Этим утром мне обязательно надо было выполнить несколько дел. Майкл, я должен увидеться с Майклом. Мне хотелось поговорить с ним о письме, которое он написал сестре, да, именно, и о том, что он позвонил своей матери. Майкл заявил ей, что не станет выступать посредником с ее стороны. В сущности, «пошла ты к черту, мама, я не собираюсь больше ходить к папе и обсуждать с ним проклятые алименты». Он пишет «папа», а не «отец». Джоанна называла меня «папа» или «папочка», а как Карин звала своего отца? Правильно, «папа». Факт номер один: у папы есть другая женщина. А звонить ему она не стала, ну уж нет!
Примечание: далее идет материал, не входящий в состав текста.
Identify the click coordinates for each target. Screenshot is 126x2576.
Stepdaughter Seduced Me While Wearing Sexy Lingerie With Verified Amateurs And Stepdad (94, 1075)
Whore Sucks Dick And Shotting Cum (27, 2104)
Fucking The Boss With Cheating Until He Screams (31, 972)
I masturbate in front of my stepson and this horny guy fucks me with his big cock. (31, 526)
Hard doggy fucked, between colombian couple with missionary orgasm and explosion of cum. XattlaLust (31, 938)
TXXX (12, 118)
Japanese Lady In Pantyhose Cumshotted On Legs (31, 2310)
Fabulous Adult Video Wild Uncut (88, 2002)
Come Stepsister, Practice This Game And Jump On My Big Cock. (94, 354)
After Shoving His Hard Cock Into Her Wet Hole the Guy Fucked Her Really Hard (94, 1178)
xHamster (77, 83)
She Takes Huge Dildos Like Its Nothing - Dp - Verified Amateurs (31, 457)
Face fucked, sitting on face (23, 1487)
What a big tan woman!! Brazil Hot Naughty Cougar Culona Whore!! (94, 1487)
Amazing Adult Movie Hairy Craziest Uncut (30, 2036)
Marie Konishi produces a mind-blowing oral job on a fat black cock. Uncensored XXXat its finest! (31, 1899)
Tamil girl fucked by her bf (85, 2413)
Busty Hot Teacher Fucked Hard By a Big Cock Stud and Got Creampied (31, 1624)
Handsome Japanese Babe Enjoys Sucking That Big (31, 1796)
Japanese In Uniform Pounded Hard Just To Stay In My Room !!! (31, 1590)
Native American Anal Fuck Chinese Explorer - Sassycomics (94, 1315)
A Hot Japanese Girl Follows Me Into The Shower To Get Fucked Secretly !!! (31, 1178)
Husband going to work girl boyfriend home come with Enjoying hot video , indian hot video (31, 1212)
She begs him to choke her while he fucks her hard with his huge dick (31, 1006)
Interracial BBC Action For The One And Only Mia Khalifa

Приберегла все эти заботливые звонки для мамы, а на папу, у которого другая женщина, чихать хотела. Позвонила маме в субботу утром и собиралась непременно позвонить ей на следующее утро, поскольку самолет… «Я попыталась связаться с ней в последний вечер, из Нью-Йорка, но ее не было дома».
Карин говорила про утро воскресенья. Вечер воскресенья — время, когда Морин и две маленькие девочки были заколоты насмерть. Вечер воскресенья — время, когда Бетти Парчейз, по ее словам, сидела дома и смотрела телевизор.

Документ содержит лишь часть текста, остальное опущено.